In theory, there are three Toyota seats up for grabs now that Ott Tanak has defected to the South Korean squad, Hyundai.
That means Kris Meeke and Jari-Matti Latvala are really auditioning for their own jobs.
Both will be eager to keep the foot flat to the floor in order to prove their worth, but the lure of a second manufacturers’ crown will be of much greater importance to their Japanese team.
Toyota has already lost one battle to Hyundai in the past week. To lose the makes championship as well would be a real poke in the eye.
Craig Breen has been brought in to replace Andreas Mikkelsen at Hyundai, which could mean that the Irishman has a part-time drive with the team next year, or that Mikkelsen is on the move somewhere else. Or both.
Then there’s our own Hayden Paddon, making his World Rally Car return with M-Sport.
Like everyone else in the pack, Paddon will be keen to impress, but more than any of the others, he’ll be up against it given his lack of seat time at the top level in 2019.
His M-Sport team-mate, Teemu Suninen, has been largely unimpressive this season, while Elfyn Evans has shown glimpses of the form that saw him win Rally GB back in 2017.
Paddon’s best chance of a return would appear to be if he could bring considerable money to the team he drives for, but that’s seems an unlikely scenario.
M-Sport’s current young driver, Gus Greensmith, is heavily funded by his father, and if a third Fiesta was up for grabs next season then, as always, money speaks the loudest.

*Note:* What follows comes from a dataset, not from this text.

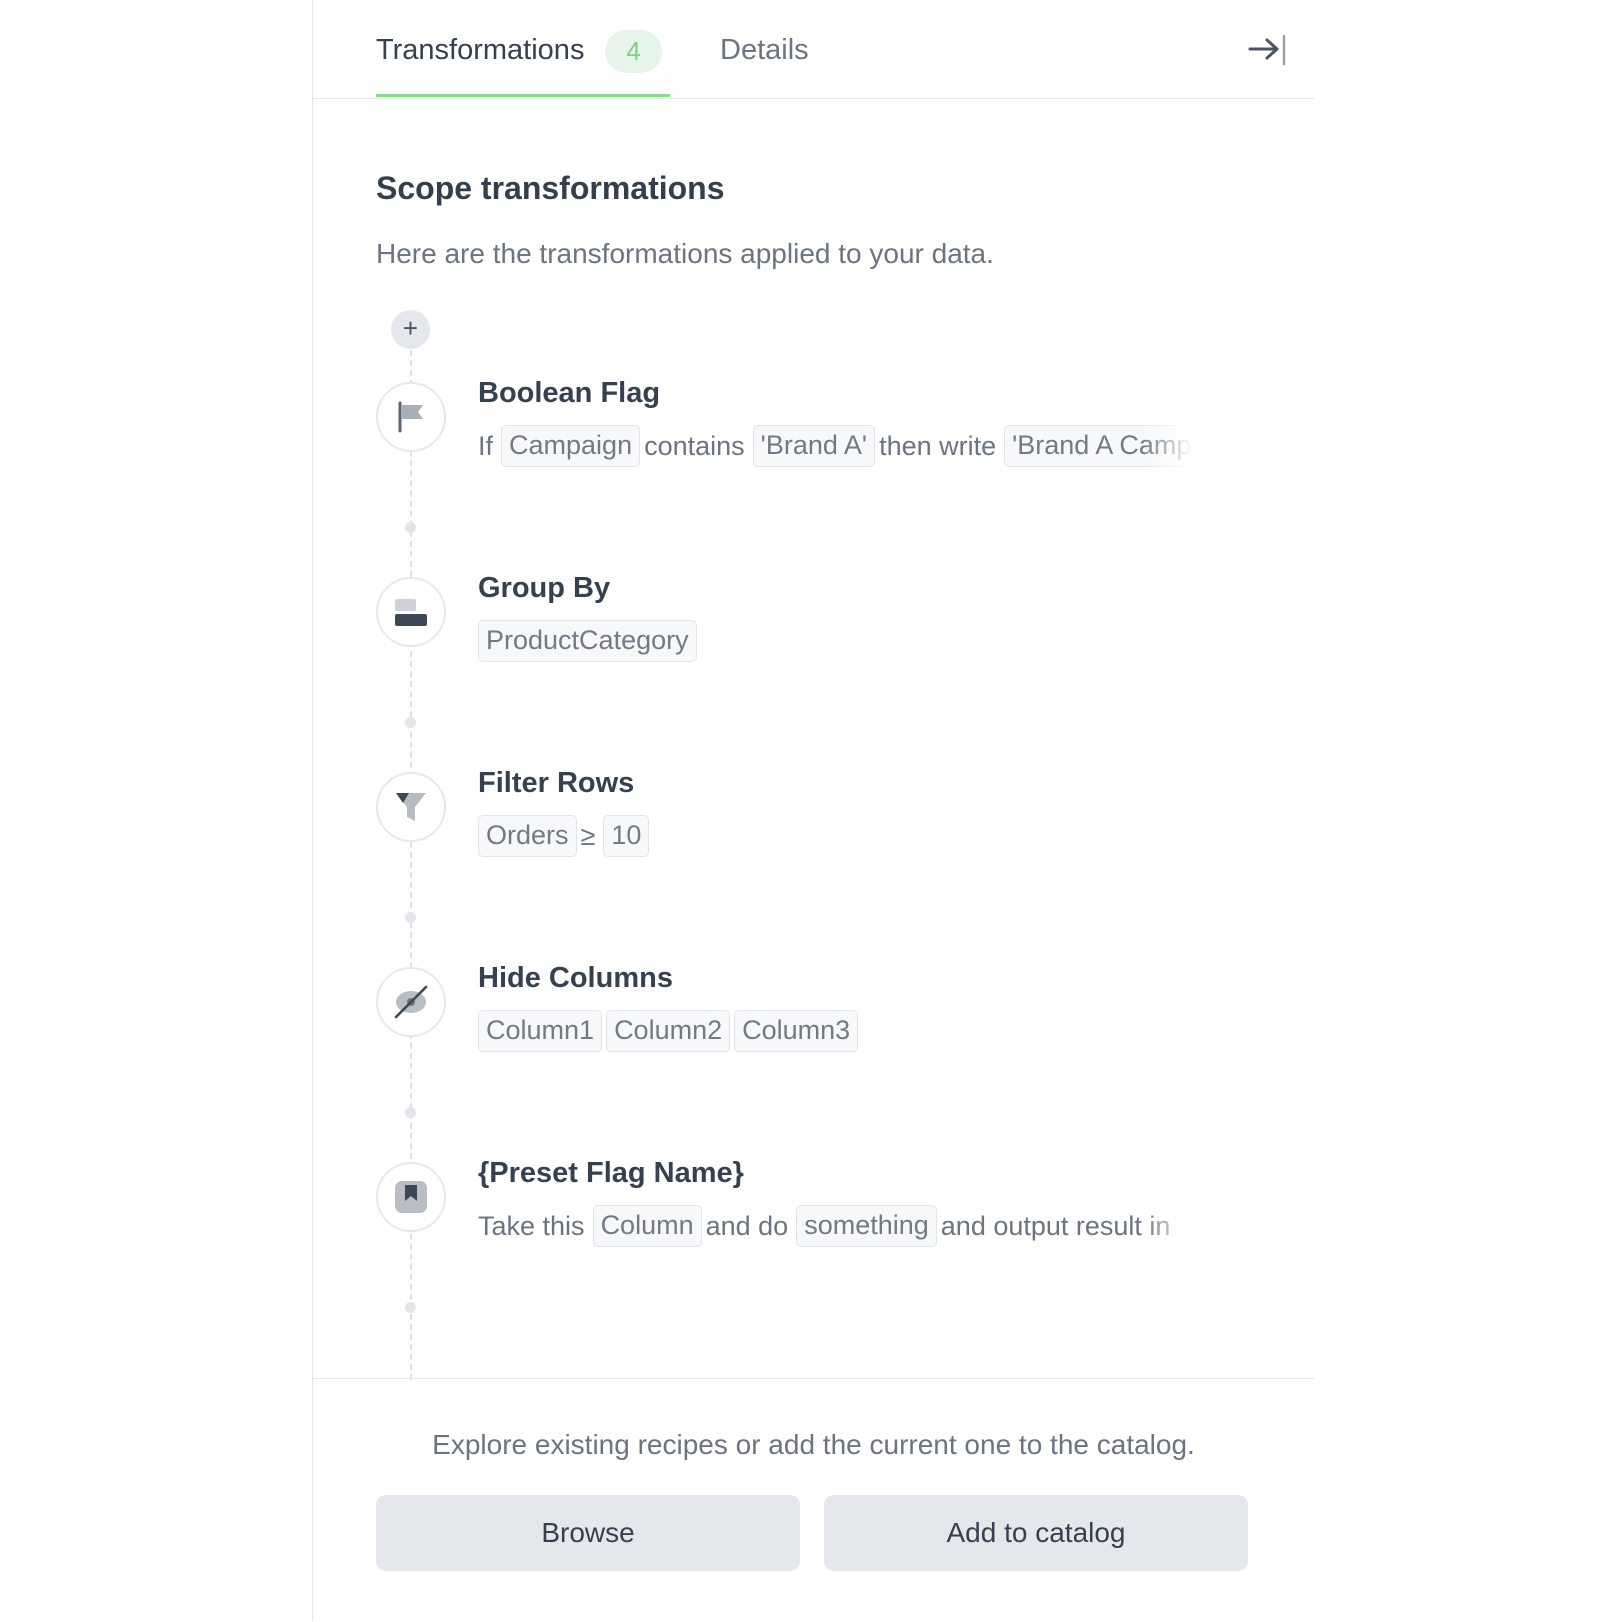 This screenshot has width=1620, height=1622. What do you see at coordinates (411, 1002) in the screenshot?
I see `eye-off-icon` at bounding box center [411, 1002].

That’s all a few weeks away though, and for the moment, everyone is concentrating on the job at hand, and getting the best possible result at Rally Australia.

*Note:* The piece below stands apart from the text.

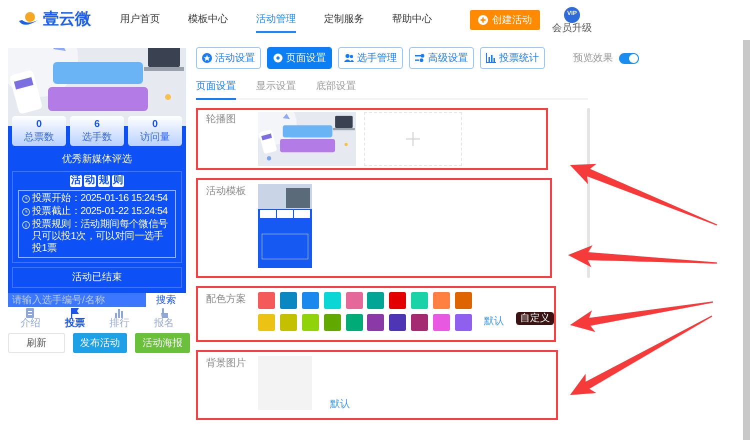 This screenshot has width=750, height=440. What do you see at coordinates (36, 343) in the screenshot?
I see `action-button: 刷新` at bounding box center [36, 343].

Everyone wants to win, but playing the smart game and doing what’s right for the team may well do a driver’s chances of a future contract more good than crashing while leading.
It’s a balancing act as precarious as road position on a dry, dusty gravel stage – something that will be a key to a good result in Australia.
On the long first day at Coffs Harbour, Paddon will start last of the World Rally Cars.
If much-needed rain doesn’t soak the coastal stages between now and Friday week, that could play right into the Kiwi’s hands.